Project Annotate: Zero-Shot Topic Inference

3 minute read

Published:

Information retrieval and Knowledge mining become much easier if data is categorized and annotated precisely. With the rapid growth of Big-data, it is infeasible to perform manual annotation, as it is slow and expensive. Although the area of text annotation is not in the nascent phase, it has not been well-studied from a user-centric point of view, which is the goal of this project.

Team TextMall


Overview of Project Annotate

Text data is highly unstructured and can often be viewed as a complex representation of different concepts, entities, events, sentiments etc. For a wide variety of computational tasks, it is thus very important to annotate text data with the associated concepts / entities, which can put some initial structure / index on raw text data. However, It is not feasible to manually annotate a large amount of text, raising the need for automatic text annotation.

In this project, we focus on concept annotation in text data from the perspective of real world users. Concept annotation is not a trivial task and its utility often highly relies on the preference of the user. Despite significant progress in natural language processing research, we still lack a general purpose concept annotation tool which can effectively serve users from a wide range of application domains. Thus, further investigation is needed from a user-centric point of view to design an automated concept annotation tool that will ensure maximum utility to its users. To achieve this goal, we created a benchmark corpus of two real world data-sets, i.e., “News Concept Data-set” and “Medical Concept Data-set”, to introduce the notion of user-oriented concept annotation and provide a way to evaluate this task. The term “user-centric” means that the desired concepts are defined as well as characterized by the users themselves. We proposed a new approach based on generative feature language models that can mine the implicit concepts more effectively through unsupervised statistical learning. The parameters are optimized automatically using an Expectation-Maximization algorithm.
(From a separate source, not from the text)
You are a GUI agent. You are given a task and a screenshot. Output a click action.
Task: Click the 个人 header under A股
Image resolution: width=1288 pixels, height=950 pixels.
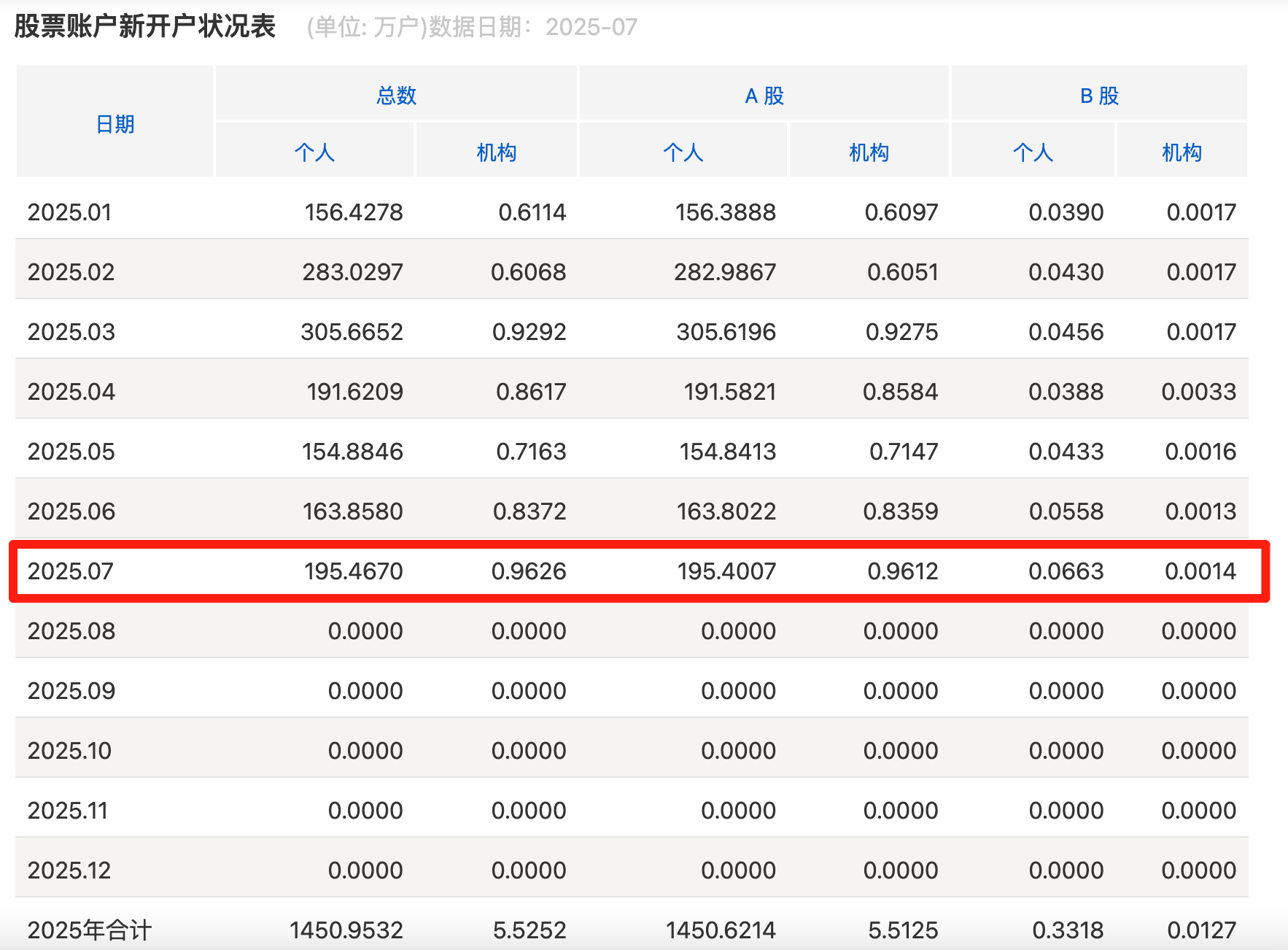pyautogui.click(x=683, y=151)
This is the high level architecture of Concept Annotation:

Image not Loading


Impact of Project Annotate

Concept Annotation can be viewed as adding topic-related metadata to a text article. The idea of concept annotation is not new and several researchers have studied this problem from different perspectives in the past. Still, concept annotation is not a trivial task and its utility often relies highly on the preference of the user. Indeed, the ultimate goal of any intelligent tool is to serve the need of the end users and thus, its design principles should primarily focus on the real-world application scenarios involving the end users. Despite significant progress in natural language processing research, we still lack a general purpose concept annotation tool which can effectively serve users from a wide range of application domains. The main reason behind this limitation is the absence of a user-centric study of the concept annotation task encompassing a more realistic scenario. Thus, further investigation is needed from a user-centric point of view to design an automated concept annotation tool that will ensure maximum utility to its users.